* What is expected *
Copy out every one of the following rows word for word, with nothing changed.

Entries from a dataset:
— begin —
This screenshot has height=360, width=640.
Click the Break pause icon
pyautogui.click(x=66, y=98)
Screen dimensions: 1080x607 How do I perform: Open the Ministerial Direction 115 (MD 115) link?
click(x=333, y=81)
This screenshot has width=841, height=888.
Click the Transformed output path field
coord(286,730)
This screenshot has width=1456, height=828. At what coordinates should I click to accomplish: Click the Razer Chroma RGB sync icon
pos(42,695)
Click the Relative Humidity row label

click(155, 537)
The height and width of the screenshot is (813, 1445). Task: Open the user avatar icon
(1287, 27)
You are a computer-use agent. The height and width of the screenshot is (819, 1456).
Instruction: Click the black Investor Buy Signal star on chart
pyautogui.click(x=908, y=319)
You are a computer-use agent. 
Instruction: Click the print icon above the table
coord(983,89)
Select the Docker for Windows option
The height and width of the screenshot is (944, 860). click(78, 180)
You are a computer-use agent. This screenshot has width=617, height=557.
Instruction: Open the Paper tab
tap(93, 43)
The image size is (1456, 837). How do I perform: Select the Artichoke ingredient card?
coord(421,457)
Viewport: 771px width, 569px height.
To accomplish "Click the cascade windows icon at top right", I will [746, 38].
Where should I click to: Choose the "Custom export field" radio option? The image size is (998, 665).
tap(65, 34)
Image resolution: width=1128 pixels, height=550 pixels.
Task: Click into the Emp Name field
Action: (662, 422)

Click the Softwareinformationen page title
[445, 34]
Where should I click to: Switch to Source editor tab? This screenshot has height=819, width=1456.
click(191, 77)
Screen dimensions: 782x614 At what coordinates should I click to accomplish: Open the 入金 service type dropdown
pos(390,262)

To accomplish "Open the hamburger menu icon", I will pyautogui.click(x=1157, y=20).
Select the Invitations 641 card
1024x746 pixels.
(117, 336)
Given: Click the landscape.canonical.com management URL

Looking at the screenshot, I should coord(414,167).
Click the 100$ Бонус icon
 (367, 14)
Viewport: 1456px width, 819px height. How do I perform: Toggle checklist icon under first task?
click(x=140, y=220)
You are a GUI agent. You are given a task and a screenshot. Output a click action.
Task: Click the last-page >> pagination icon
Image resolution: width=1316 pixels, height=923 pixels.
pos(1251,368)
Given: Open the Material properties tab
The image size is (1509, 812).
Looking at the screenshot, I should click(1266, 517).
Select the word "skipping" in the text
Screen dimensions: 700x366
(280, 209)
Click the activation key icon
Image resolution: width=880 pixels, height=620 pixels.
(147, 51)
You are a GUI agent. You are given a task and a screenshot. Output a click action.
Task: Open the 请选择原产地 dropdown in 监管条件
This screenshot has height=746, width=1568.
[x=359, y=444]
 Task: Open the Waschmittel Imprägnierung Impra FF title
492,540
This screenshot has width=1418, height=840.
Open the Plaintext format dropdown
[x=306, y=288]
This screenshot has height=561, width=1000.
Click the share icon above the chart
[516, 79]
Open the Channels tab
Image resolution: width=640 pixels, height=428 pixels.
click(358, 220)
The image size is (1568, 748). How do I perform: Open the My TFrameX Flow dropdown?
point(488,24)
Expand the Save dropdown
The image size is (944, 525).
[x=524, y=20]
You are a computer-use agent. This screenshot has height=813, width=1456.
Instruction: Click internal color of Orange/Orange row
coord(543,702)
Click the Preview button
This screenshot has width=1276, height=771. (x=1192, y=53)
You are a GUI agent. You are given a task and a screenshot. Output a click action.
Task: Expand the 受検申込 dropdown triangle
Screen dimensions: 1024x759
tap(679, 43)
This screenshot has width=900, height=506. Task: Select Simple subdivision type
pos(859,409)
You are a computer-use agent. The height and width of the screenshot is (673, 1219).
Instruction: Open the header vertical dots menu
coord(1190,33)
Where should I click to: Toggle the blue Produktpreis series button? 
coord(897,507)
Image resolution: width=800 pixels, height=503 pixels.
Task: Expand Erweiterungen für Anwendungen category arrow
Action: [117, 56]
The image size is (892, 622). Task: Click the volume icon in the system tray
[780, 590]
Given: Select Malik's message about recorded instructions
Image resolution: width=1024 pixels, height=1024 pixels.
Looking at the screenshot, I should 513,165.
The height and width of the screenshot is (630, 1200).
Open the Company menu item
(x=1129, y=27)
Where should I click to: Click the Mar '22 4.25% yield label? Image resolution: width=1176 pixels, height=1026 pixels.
— end —
* Correct output *
This screenshot has height=360, width=640.
Click the Break pause icon
pyautogui.click(x=66, y=98)
Screen dimensions: 1080x607 How do I perform: Open the Ministerial Direction 115 (MD 115) link?
click(x=333, y=81)
This screenshot has width=841, height=888.
Click the Transformed output path field
coord(286,730)
This screenshot has width=1456, height=828. At what coordinates should I click to accomplish: Click the Razer Chroma RGB sync icon
pos(42,695)
Click the Relative Humidity row label

click(155, 537)
The height and width of the screenshot is (813, 1445). Task: Open the user avatar icon
(1287, 27)
You are a computer-use agent. The height and width of the screenshot is (819, 1456).
Instruction: Click the black Investor Buy Signal star on chart
pyautogui.click(x=908, y=319)
You are a computer-use agent. 
Instruction: Click the print icon above the table
coord(983,89)
Select the Docker for Windows option
The height and width of the screenshot is (944, 860). click(78, 180)
You are a computer-use agent. This screenshot has width=617, height=557.
Instruction: Open the Paper tab
tap(93, 43)
The image size is (1456, 837). How do I perform: Select the Artichoke ingredient card?
coord(421,457)
Viewport: 771px width, 569px height.
To accomplish "Click the cascade windows icon at top right", I will [746, 38].
Where should I click to: Choose the "Custom export field" radio option? The image size is (998, 665).
tap(65, 34)
Image resolution: width=1128 pixels, height=550 pixels.
Task: Click into the Emp Name field
Action: (662, 422)

Click the Softwareinformationen page title
[445, 34]
Where should I click to: Switch to Source editor tab? This screenshot has height=819, width=1456.
click(191, 77)
Screen dimensions: 782x614 At what coordinates should I click to accomplish: Open the 入金 service type dropdown
pos(390,262)

To accomplish "Open the hamburger menu icon", I will pyautogui.click(x=1157, y=20).
Select the Invitations 641 card
1024x746 pixels.
(117, 336)
Given: Click the landscape.canonical.com management URL

Looking at the screenshot, I should coord(414,167).
Click the 100$ Бонус icon
 (367, 14)
Viewport: 1456px width, 819px height. How do I perform: Toggle checklist icon under first task?
click(x=140, y=220)
You are a GUI agent. You are given a task and a screenshot. Output a click action.
Task: Click the last-page >> pagination icon
Image resolution: width=1316 pixels, height=923 pixels.
pos(1251,368)
Given: Open the Material properties tab
The image size is (1509, 812).
Looking at the screenshot, I should click(1266, 517).
Select the word "skipping" in the text
Screen dimensions: 700x366
(280, 209)
Click the activation key icon
Image resolution: width=880 pixels, height=620 pixels.
(147, 51)
You are a GUI agent. You are given a task and a screenshot. Output a click action.
Task: Open the 请选择原产地 dropdown in 监管条件
This screenshot has height=746, width=1568.
[x=359, y=444]
 Task: Open the Waschmittel Imprägnierung Impra FF title
492,540
This screenshot has width=1418, height=840.
Open the Plaintext format dropdown
[x=306, y=288]
This screenshot has height=561, width=1000.
Click the share icon above the chart
[516, 79]
Open the Channels tab
Image resolution: width=640 pixels, height=428 pixels.
click(358, 220)
The image size is (1568, 748). How do I perform: Open the My TFrameX Flow dropdown?
point(488,24)
Expand the Save dropdown
The image size is (944, 525).
[x=524, y=20]
You are a computer-use agent. This screenshot has height=813, width=1456.
Instruction: Click internal color of Orange/Orange row
coord(543,702)
Click the Preview button
This screenshot has width=1276, height=771. (x=1192, y=53)
You are a GUI agent. You are given a task and a screenshot. Output a click action.
Task: Expand the 受検申込 dropdown triangle
Screen dimensions: 1024x759
tap(679, 43)
This screenshot has width=900, height=506. Task: Select Simple subdivision type
pos(859,409)
You are a computer-use agent. The height and width of the screenshot is (673, 1219).
Instruction: Open the header vertical dots menu
coord(1190,33)
Where should I click to: Toggle the blue Produktpreis series button? 
coord(897,507)
Image resolution: width=800 pixels, height=503 pixels.
Task: Expand Erweiterungen für Anwendungen category arrow
Action: [117, 56]
The image size is (892, 622). Task: Click the volume icon in the system tray
[780, 590]
Given: Select Malik's message about recorded instructions
Image resolution: width=1024 pixels, height=1024 pixels.
Looking at the screenshot, I should 513,165.
The height and width of the screenshot is (630, 1200).
Open the Company menu item
(x=1129, y=27)
Where should I click to: Click the Mar '22 4.25% yield label? Image resolution: width=1176 pixels, height=1026 pixels.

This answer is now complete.